Musculoskeletal Imaging

Ulnar nerve

1. Anatomy

a nerve originating from the brachial plexus and innervating the skin on the front and back of the medial part of the hand, some flexor muscles of the arm, and many muscles of the hand and the elbow joint and many joints of the hand. also, see ulnar nerve.

2. Pathology

An entrapment neuropathy of the ulnar nerve may occur in several ways. Most commonly the compression occurs near the elbow or wrist and it is rarely seen in the forearm.

At the level of the cubital tunnel, where the ulnar nerve extends through a fibro-osseous canal formed by the medial epicondyle and an aponeurotic band bridging the dual origin of the flexor carpi ulnaris muscle, compression leads to the cubital tunnel syndrome. Among the causes of such compression are trauma, progressive cubitus valgus deformity and masses. Patients may have sensory deficits and weakness of the flexor carpi ulnaris muscle, flexor digitorum profundus muscle of the fourth and fifth fingers, and intrinsic hand muscles. Although axial radiographs may reveal narrowing of the cubital tunnel (related in part to osteophytosis), MR imaging is far more effective for evaluating this syndrome. MR imaging abnormalities include displacement of the ulnar nerve, a soft tissue mass, and enlargement and increased signal intensity in the compressed nerve.

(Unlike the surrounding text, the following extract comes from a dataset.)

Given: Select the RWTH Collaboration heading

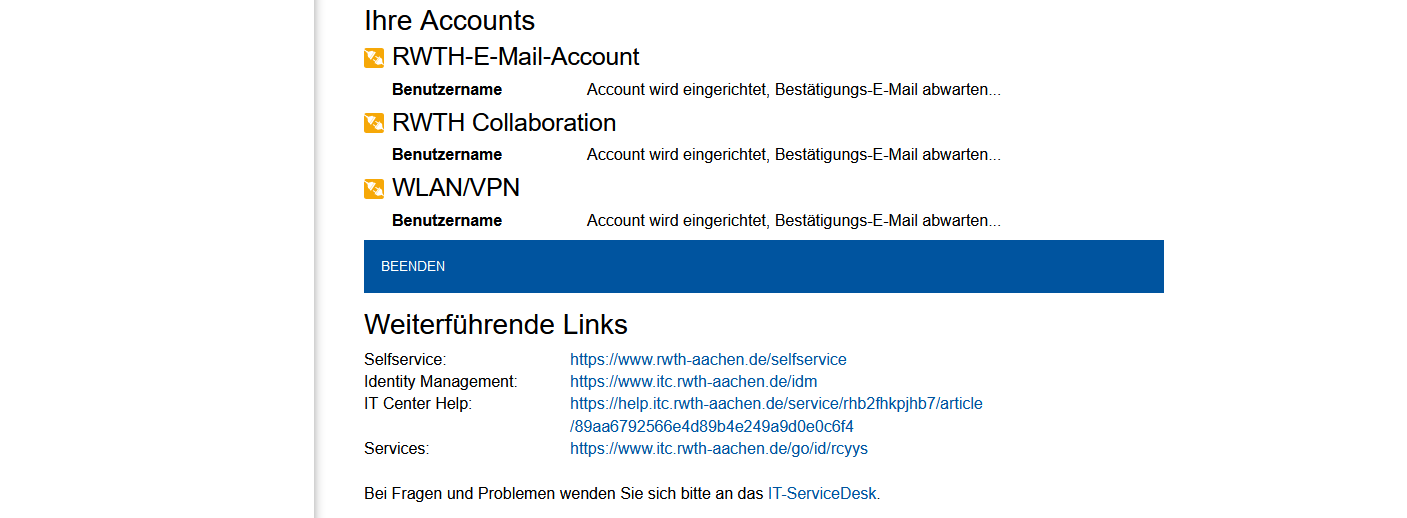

An entrapment neuropathy termed Guyons canal syndrome or ulnar tunnel syndrome may occur in the wrist where the ulnar nerve enters the palm through the canal of Guyon or ulnar tunnel. The most frequent causes of ulnar nerve entrapment in Guyon's canal are ganglia and accidental, occupational or recreational (bicycling) trauma. Fractures of the hook of the hamate may also lead to such entrapment.

A type of double crush syndrome results from concomitant entrapment of the ulnar nerve with disease of the lower cervical spine or the thoracic outlet syndrome.